This week, Digital Minister Matt Hancock announced the Government’s proposals for a new set of data protection laws, meaning the Data Protection Act 1998 will be succeeded by a Bill which will impose more stringent requirements on companies holding personal data, and keep the UK in line with Europe’s new General Data Protection Regulation (GDPR).  What is interesting is that after much debate during the EU referendum around the huge volume of burdensome regulations coming from Brussels, this new Bill is now bringing some of the most ambitious and challenging EU rules for businesses into UK law, meaning it will have effect after Brexit.

Nearly 20 years after the Data Protection Act was first enacted, the imperative of providing an online service has led to most companies retaining customers’ personal details on their databases. The problem arises when companies are permitted to share this information with other companies, resulting for example in targeted marketing activities that have been unwittingly agreed to via pre-ticked boxes or opt-outs, designed to target specific personal interests. Even in the event of removing personal information from the internet, it is still possible for it to be held by companies within their databases.

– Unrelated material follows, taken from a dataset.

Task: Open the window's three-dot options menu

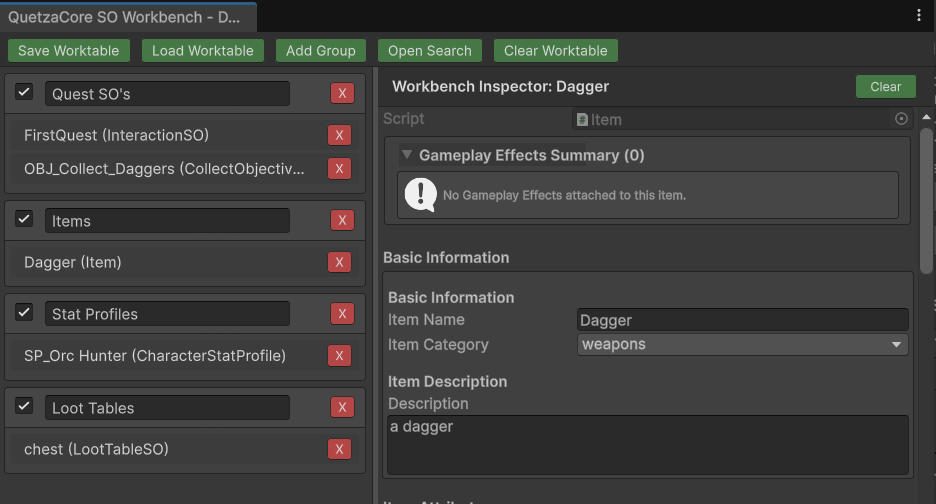Action: pyautogui.click(x=919, y=15)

The European Court of Justice instated the ‘right to be forgotten’ in May 2014 as a way for citizens to take back control of their personal data. The supposed solution created new problems: how wide-spread should this ‘forgetting’ of information be? Google is currently locked in a legal battle with France on this very issue, arguing that deletion of data should only be held to one country, otherwise states with harsher guidelines can implement their state-wide censorship on the global population. 

While Matt Hancock has made a point of saying that the Bill will “support businesses in their use of data” and “prepare Britain for Brexit” by ensuring UK companies are compliant with EU data requirements so that data can continue to flow freely across borders, it also imposes enormous burdens on British businesses. One of the biggest impacts of the new data protection legislation on companies is that users will now have to explicitly consent to their content being shared, rather than simply fail to opt out. There is also the prospect of far larger fines for non-compliance — up to 4 per cent of global annual turnover, or £17m, whichever is greater.

The Bill is undoubtedly a popular measure that will allow citizens to retain their privacy in an increasingly data driven world. But as the UK leaves the EU, it is one of many instances where the UK will have to remain compliant with stringent EU law in order to continue doing business with the bloc, even after our departure.